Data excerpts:
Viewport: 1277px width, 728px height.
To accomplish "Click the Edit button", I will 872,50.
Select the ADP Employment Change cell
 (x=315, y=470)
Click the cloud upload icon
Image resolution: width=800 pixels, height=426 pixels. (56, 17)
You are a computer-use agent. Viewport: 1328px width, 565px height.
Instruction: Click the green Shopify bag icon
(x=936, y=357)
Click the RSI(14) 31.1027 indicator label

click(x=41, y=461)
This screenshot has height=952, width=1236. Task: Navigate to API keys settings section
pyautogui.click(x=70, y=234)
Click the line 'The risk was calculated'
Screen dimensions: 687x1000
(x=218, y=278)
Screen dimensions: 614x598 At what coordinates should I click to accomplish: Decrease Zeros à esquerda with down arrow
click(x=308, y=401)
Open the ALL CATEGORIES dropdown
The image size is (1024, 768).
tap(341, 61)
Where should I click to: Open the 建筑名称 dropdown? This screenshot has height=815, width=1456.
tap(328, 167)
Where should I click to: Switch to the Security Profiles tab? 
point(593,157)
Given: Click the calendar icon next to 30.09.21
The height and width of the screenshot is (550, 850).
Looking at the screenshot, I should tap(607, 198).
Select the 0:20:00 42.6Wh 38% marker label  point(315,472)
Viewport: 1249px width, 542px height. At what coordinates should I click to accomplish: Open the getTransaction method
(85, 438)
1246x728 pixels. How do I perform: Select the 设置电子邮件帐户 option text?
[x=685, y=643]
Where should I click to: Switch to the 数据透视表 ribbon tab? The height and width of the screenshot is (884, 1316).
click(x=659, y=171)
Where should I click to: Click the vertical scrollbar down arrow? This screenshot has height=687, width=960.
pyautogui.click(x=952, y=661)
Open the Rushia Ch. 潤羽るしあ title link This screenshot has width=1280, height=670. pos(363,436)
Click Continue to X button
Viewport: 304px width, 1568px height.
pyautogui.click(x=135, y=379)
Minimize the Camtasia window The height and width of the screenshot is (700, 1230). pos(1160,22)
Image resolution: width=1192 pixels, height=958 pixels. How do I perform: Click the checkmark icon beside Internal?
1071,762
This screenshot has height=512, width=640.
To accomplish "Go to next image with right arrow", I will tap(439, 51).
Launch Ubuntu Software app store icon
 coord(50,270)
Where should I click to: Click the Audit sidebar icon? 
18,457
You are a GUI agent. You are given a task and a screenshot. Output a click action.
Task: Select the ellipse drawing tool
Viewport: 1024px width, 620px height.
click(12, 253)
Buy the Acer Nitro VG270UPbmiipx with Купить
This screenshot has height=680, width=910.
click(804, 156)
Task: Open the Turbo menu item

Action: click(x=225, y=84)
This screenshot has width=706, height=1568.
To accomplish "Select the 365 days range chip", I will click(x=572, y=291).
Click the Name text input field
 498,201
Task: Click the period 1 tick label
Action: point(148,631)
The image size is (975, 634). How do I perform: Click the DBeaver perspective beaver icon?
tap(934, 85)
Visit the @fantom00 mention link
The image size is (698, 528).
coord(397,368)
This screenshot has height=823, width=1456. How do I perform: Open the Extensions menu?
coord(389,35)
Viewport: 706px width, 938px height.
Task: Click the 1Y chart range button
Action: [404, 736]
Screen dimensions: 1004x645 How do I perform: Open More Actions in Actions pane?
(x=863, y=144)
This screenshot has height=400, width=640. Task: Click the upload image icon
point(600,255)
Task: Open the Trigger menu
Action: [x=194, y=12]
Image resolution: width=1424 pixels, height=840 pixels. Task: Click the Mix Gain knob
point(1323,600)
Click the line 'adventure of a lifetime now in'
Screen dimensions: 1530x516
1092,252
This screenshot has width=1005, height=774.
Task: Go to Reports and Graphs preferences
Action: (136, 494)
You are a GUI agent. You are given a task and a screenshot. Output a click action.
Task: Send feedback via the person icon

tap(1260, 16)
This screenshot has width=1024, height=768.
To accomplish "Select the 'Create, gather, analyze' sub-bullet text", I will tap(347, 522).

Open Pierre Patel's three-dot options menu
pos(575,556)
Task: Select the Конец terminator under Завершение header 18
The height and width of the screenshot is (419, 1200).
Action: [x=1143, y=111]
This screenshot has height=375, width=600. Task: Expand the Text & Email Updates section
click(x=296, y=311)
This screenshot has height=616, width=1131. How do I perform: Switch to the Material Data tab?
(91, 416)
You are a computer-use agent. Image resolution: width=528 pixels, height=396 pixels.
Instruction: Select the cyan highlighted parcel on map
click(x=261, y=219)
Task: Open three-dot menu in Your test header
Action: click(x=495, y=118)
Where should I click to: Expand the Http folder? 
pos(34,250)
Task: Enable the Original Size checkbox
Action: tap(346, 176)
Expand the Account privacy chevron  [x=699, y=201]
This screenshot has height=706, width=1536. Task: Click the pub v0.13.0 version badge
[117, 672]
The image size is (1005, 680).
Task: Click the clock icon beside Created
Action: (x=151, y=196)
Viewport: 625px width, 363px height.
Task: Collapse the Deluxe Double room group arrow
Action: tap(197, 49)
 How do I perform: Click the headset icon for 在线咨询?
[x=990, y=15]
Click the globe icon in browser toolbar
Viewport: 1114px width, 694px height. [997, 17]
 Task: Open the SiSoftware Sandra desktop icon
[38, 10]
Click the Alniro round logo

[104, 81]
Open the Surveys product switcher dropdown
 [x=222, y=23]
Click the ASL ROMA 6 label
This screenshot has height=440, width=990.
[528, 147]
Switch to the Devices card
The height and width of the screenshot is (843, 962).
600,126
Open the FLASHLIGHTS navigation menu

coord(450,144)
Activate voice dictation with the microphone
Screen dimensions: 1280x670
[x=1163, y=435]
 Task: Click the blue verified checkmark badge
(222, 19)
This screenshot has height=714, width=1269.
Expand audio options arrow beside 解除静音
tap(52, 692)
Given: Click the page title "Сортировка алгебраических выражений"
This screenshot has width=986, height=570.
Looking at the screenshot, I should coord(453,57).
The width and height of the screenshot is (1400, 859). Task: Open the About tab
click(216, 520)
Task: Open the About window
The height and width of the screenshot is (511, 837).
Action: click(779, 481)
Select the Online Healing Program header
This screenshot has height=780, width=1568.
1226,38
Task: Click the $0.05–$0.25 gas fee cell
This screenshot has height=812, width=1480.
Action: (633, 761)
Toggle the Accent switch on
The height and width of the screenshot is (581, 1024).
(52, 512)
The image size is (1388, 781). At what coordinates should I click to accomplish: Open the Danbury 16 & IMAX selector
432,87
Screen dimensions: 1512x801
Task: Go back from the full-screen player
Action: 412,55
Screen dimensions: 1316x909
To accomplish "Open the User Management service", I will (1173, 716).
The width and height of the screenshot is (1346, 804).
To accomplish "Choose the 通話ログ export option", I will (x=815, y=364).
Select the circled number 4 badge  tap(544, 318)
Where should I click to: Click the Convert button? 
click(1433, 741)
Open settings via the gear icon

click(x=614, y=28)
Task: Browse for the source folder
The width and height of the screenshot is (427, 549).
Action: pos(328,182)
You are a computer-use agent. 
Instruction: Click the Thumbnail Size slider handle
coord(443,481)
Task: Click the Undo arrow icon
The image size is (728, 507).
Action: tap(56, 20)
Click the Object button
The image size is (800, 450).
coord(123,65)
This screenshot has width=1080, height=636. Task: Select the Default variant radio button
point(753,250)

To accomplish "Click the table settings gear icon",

#### [What to work on]
Copy out each line of the data containing the string "window".

#### [Exercise solution]
Minimize the Camtasia window The height and width of the screenshot is (700, 1230). pos(1160,22)
Task: Open the About window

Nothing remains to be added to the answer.